An error with asterisk in if statement

Question

I'm having problem with the following code:

nawk -F "," '{if($2<=2)&&($9!=45)&&($11==2348*)) print $2}' abc12* | wc -l

The error is in ($11==2348*). I tried to put this number in variable x and do ($11==$x*).

Answer 1

if you mean a regex match change it to

$ awk -F, '$2<=2 && $9!=45 && $11~/^2348/ {c++; print $2} END{print c}' abc12*

note that you can incorporate line count in the script as well.

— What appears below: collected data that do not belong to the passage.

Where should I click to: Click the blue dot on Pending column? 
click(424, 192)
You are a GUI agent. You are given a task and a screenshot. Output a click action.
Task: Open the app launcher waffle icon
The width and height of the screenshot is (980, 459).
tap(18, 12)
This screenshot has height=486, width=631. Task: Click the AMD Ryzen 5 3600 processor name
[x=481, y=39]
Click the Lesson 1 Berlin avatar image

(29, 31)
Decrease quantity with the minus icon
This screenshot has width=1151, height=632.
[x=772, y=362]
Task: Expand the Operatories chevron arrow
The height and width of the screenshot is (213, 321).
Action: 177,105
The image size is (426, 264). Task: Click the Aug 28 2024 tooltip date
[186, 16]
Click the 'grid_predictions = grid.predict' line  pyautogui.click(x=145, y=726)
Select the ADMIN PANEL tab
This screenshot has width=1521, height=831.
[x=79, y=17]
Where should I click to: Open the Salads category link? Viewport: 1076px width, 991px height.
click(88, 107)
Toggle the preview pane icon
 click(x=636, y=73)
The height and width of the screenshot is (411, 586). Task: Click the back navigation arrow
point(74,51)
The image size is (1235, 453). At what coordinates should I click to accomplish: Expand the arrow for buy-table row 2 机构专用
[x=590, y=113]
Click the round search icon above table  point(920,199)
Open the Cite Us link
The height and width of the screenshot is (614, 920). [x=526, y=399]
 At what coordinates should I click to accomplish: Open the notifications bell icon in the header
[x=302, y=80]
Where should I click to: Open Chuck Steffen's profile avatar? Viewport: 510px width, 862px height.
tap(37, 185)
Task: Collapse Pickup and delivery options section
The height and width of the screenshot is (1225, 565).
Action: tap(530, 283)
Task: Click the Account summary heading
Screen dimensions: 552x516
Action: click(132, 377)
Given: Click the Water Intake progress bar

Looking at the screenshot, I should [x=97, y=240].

If you want equality check $11=="2348*" would do. Will check that the field is literally 2348* without any special meaning of *.

Answer 2

Looks like you intend to use regexp?

$11==2348* 

should give you a syntax error as

2348*

is an incomplete multiplication.

For a regular expression match you would have to use

$11 ~ /2348*/

if you intend to have zero to man "8"s or

$11 ~ /2348.*/ or may be $11 ~ /2348[0-9]*/

if the intial intent is having any character or only digits after "2348"

Answer 3

i think your code would work just fine if you wouldnt have added one more ")" than expected. if you count them you have 7.... so this ($11==2348*)) should acctually be ($11==2348*)